You know this car. It's graced the pages of SCC and proven its speed as both a USCC contender and the first official American Touge Monster by Keiichi Tsuchia himself. But it's better now. It's a race car.
Before we get into it, a little history lesson is needed. Having already owned a '00 NSX, Kip Olson has been an NSX fanatic ever since the very first artist renderings of the car back in 1989. But as so many owners learn, only after having their first car, the newer T-top OBD-II NSX was missing the soul and racing spirit of the original NSX. Olsen finally found the answer when he located this pristine Formula Red '91 model with only 9,696 miles on it, in Oregon of all places. He promptly sold his '00 for a nine-year-older car and started on the downward spiral of tuning like all of us.

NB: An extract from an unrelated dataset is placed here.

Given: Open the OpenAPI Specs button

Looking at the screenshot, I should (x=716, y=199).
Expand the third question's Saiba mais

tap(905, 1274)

On the next working day, Olsen delivered the car to Comptech, the same guys who built race engines and supported the Speed World Challenge Real Time Acura NSX race car. Two months later, Olsen had his weekend warrior with upgraded suspension, the then prototype Comptech Supercharger, different gears, Technomagnesio wheels, and a harness bar. But it's never that simple. Bad things happen to your wallet when you become friends with the people tuning your car, and soon Shad Huntley and his crew at Comptech had Olsen upgrading and adding an undertray, a vented hood, wings, and seats. Again Olsen foolishly thought it would be enough. By now this car was already well known as the Comptech car, tricked out with race-derived technology from one of the top U.S. tuners. Best Motoring International further validated this car when they shipped an entire Japanese crew out, along with Drift King Tsuchia to ultimately claim the Comptech NSX as the new American Touge Monster. This was the car that started making the Japanese think twice about American tuners.
But times weren't always good and we eventually saw the demise of Comptech. The old company was splintered into two parts and the talent that built this car went their separate ways. It wasn't until just this year that the talent popped back up in the form of CT Engineering, who is now re-continuing production on many of the old Comptech parts, and Driving Ambition, the service end of the old Comptech. Under the leadership of Huntley (the guy on those American Touge videos), Driving Ambition reassembled much of the old Comptech engineers and fabricators to build and service top-notch street and race cars. It only made sense for Olsen to go back to the same crew when he finally decided to take the plunge and turn the Comptech car into a no-nonsense race car.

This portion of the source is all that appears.